Evaluating $\int \sqrt{x^2-3}\:dx$ I need to solve:
$$\int \sqrt{x^2-3} \, dx.$$
So I use the substitution:
$$x=\frac{\sqrt 3}{\cos(t)}$$
$$dx= \frac{\sqrt 3 \sin(t) \, dt}{\cos^2(t)} $$
and I get 
$$3\int \frac{\sqrt{\frac1 {\cos^2(t)}-1}\cdot\sin(t) \, dt}{\cos^2(t)}. $$
So I get 
$$3\int \frac{\sin(t)\tan(x)\,dx}{\cos^2(x)},$$
that is $(\sin(t)\sin(t)/\cos(t))/\cos^2(t)$ and finally I have 
$$3\int \frac{\sin^2(t)\,dt}{\cos^3(t)}$$
Substitute $\sin(t)=s$, so $\cos(t) \, dt=ds$. The integral becomes
$$3 \int \frac{s^2\,ds}{(1-s^2)^2};$$
$$dt= \frac{ds}{\cos t}$$
So problem is I don't know how do I get from this $\sqrt{(1/\cos^2(t))-1} = \tan(t);$
It was stupid question idk how I didn't saw that nvm, after that use partial integration $u=s$, $du=ds$, $v=1/(1-s^2)$ and i get $s/2(1-s^2)-1/2$ integral of $ds/(1-s^2)$
and the solution is $3/2(s/1-s^2-1/2\ln(1+s/1-s)$
 A: Note that $$\cos^2 \theta + \sin^2 \theta = 1$$ so dividing both sides by $\cos^2 \theta$ gives $$1 + \tan^2 \theta = \frac{1}{\cos^2 \theta} \iff \frac{1}{\cos^2 \theta} - 1 = \tan^2 \theta$$
And so, taking the square root of both sides gives you what you want. 

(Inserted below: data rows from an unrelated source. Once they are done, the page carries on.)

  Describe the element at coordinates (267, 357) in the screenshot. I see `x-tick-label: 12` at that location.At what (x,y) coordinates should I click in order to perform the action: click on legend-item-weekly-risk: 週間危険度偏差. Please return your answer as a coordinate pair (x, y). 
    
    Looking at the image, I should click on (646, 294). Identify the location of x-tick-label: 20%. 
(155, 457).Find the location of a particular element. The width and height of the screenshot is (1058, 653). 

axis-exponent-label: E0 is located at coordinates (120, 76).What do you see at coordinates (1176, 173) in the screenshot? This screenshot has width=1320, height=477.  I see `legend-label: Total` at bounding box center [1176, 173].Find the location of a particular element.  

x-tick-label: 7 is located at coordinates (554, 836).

A: Hint. As you have suggested, the change of variable
$$
x=\frac{\sqrt{3}}{\cos t},\quad dx=\frac{\sqrt{3}\sin t}{\cos^2 t}\:dt,
$$
gives
$$
\begin{align}
\int \sqrt{x^2-3}\:dx&=\sqrt{3}\int\sqrt{\frac3{\cos^2 t}-3}\:\cdot \frac{\sin t}{\cos^2 t}\:dt
\\\\&=3\int\sqrt{\frac{1-\cos^2 t}{\cos^2 t}}\:\cdot \frac{\sin t}{\cos^2 t}\:dt
\\\\&=3\int \frac{\sin^2 t}{\cos^3 t}\:dt
\\\\&=3\int \frac{\sin^2 t\: \cos t}{(1-\sin^2 t)^2}\:dt
\\\\&=3\int \frac{s^2}{(1-s^2)^2}\:ds
\end{align}
$$ can you take it from here?
A: $3\int \frac {\sin^2(t)}{\cos^3(t)} dt$
Rather than a substitution I suggest you do this.

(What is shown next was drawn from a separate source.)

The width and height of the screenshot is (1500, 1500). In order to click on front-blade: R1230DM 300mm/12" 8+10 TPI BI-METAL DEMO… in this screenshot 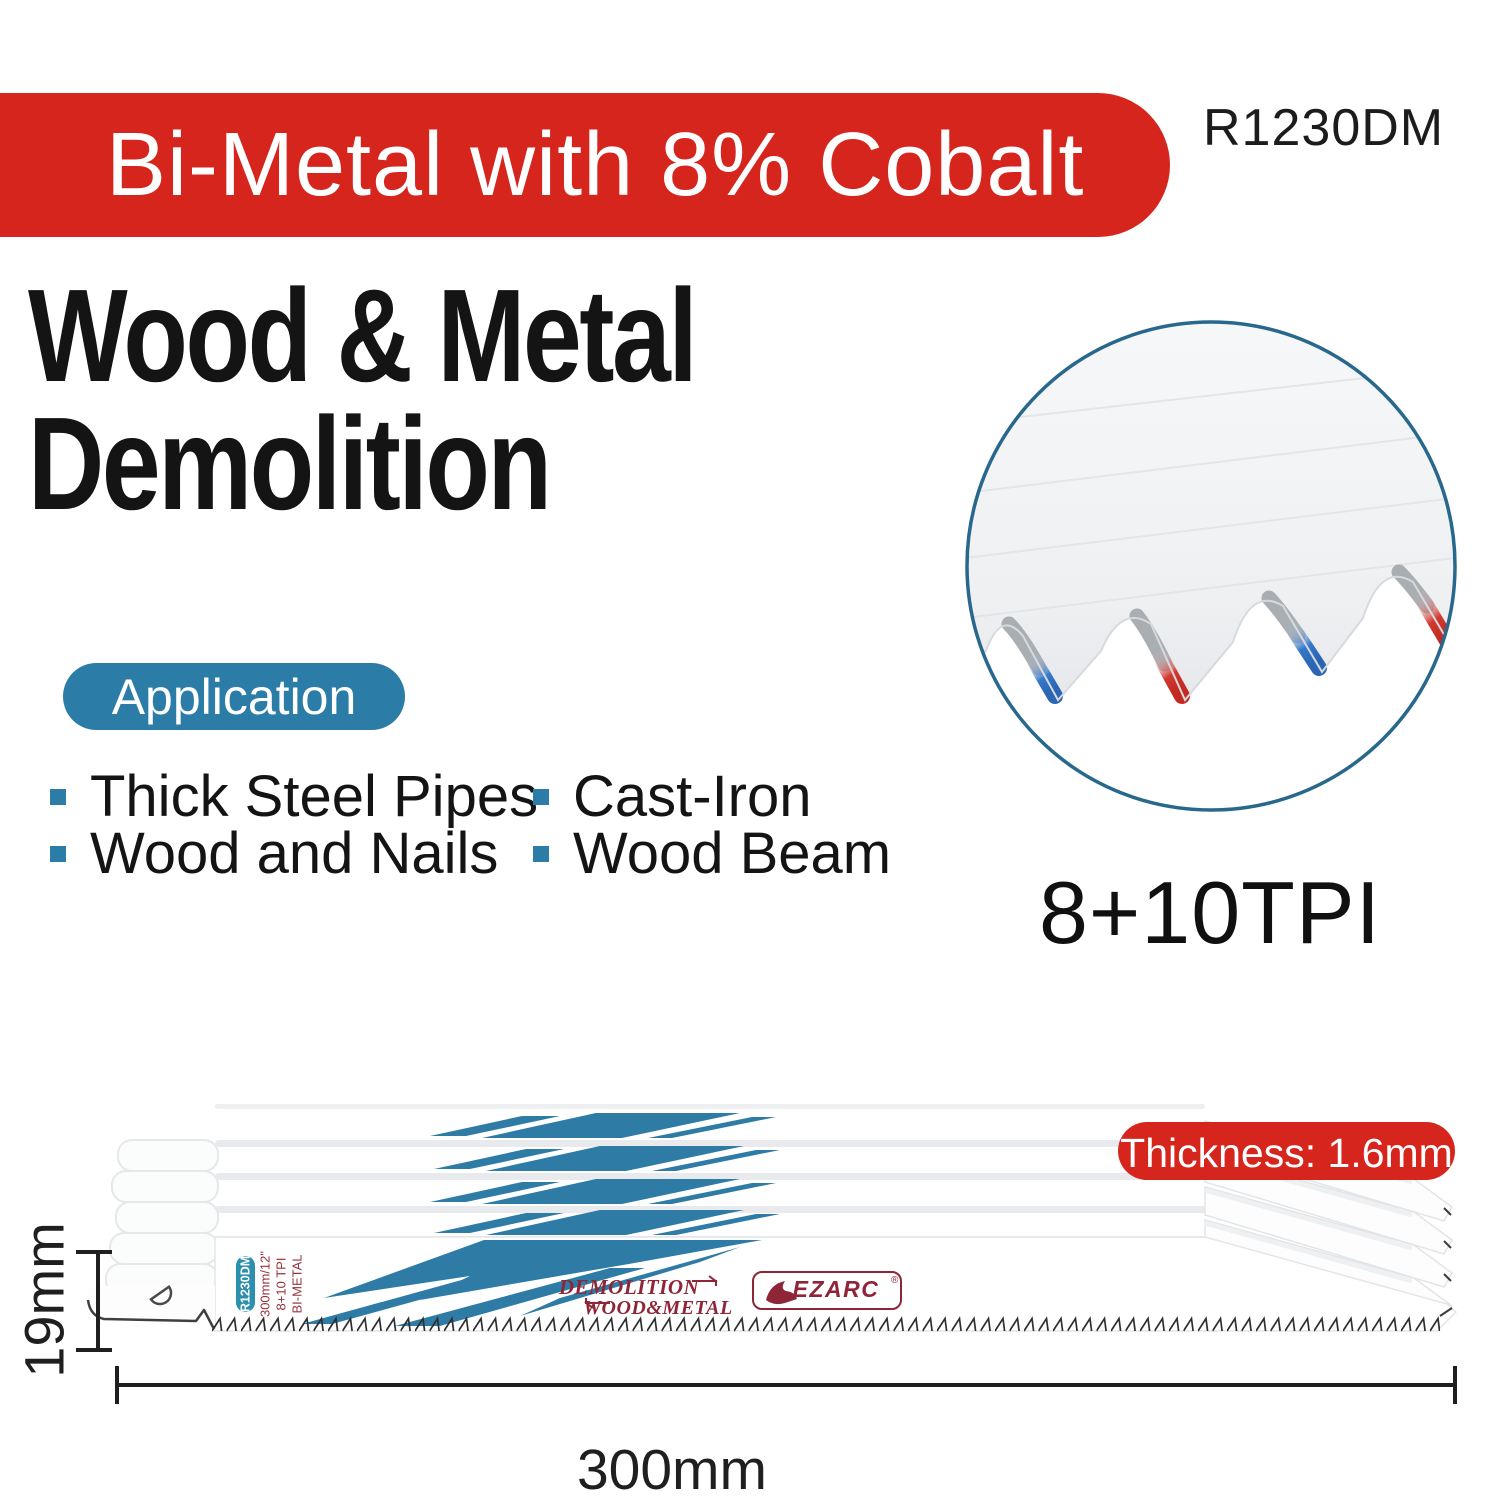, I will do `click(772, 1286)`.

$3\int \tan^2 t \sec t dt$
integration by parts:
$u = \tan t, dv = \sec t \tan t dt\\
du = sec^2 t dt, v = sec t$
$3\sec t \tan t - 3\int \sec^3t dt\\
3\sec t \tan t - 3\int (\tan^2 t - 1)\sec t dt\\
3\sec t \tan t + 3 \int \sec t dt - 3\int \tan^2 t \sec t dt\\
3\sec t \tan t + 3 \ln |\sec t + \tan t| - 3\int \tan^2 t \sec t dt$
And we have come full circle:
$3\int \tan^2 t \sec t dt = 3\sec t \tan t + 3 \ln |\sec t + \tan t| - 3\int \tan^2 t \sec t dt\\
3\int \tan^2 t \sec t dt = I\\
I = 3\sec t \tan t + 3 \ln |\sec t + \tan t| - I\\
2 I = 3\sec t \tan t + 3 \ln |\sec t + \tan t|\\
I = \frac 32 \sec t \tan t + \frac 32 \ln |\sec t + \tan t|+C$
Alternatively, If you want to stick with your initial approach.

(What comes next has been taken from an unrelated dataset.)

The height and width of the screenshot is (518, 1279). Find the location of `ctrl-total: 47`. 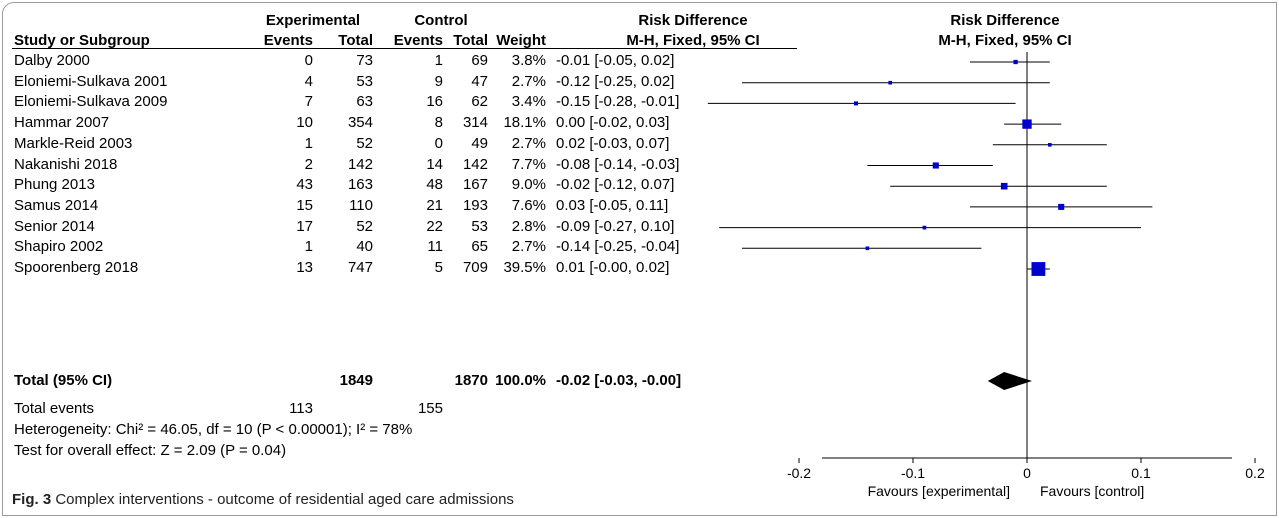

ctrl-total: 47 is located at coordinates (480, 81). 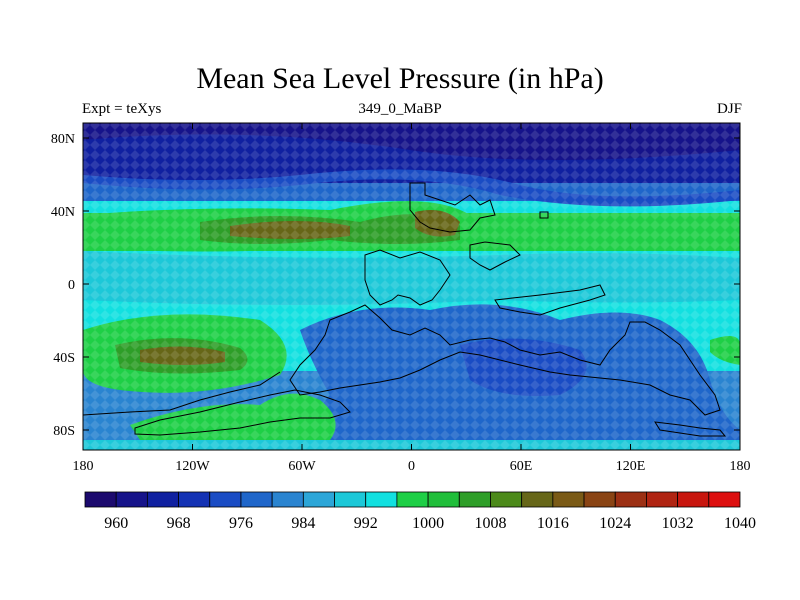 I want to click on season-label: DJF, so click(x=729, y=109).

$\int \frac {s^2}{(1-s^2)^2} ds$
Find a partial fraction decomposition:
$\frac {s^2}{(1-s^2)^2} = \frac A{1-s} +\frac B{1+s} + \frac C{(1-s)^2} + \frac D{(1-s)^2}$
And that will integrate to
$-A\ln (1-s) + B\ln(1+s) + C(1-s)^{-1} - D(1+s)^{-1} + c$ (sorry do double use the same letter)
Hopefully, the two answers are equivalent.
A: First rescale
$$\int \sqrt{x^2-3} \, dx=3\int \sqrt{t^2-1} \, dt.$$
Then by parts,
$$\int \sqrt{t^2-1} \, dt=t\sqrt{t^2-1}-\int\frac{t^2}{\sqrt{t^2-1}}dt=t\sqrt{t^2-1}-t-\int\frac{dt}{\sqrt{t^2-1}}.$$
In the last integral, you should recognize the derivative of $\text{arcosh }t$.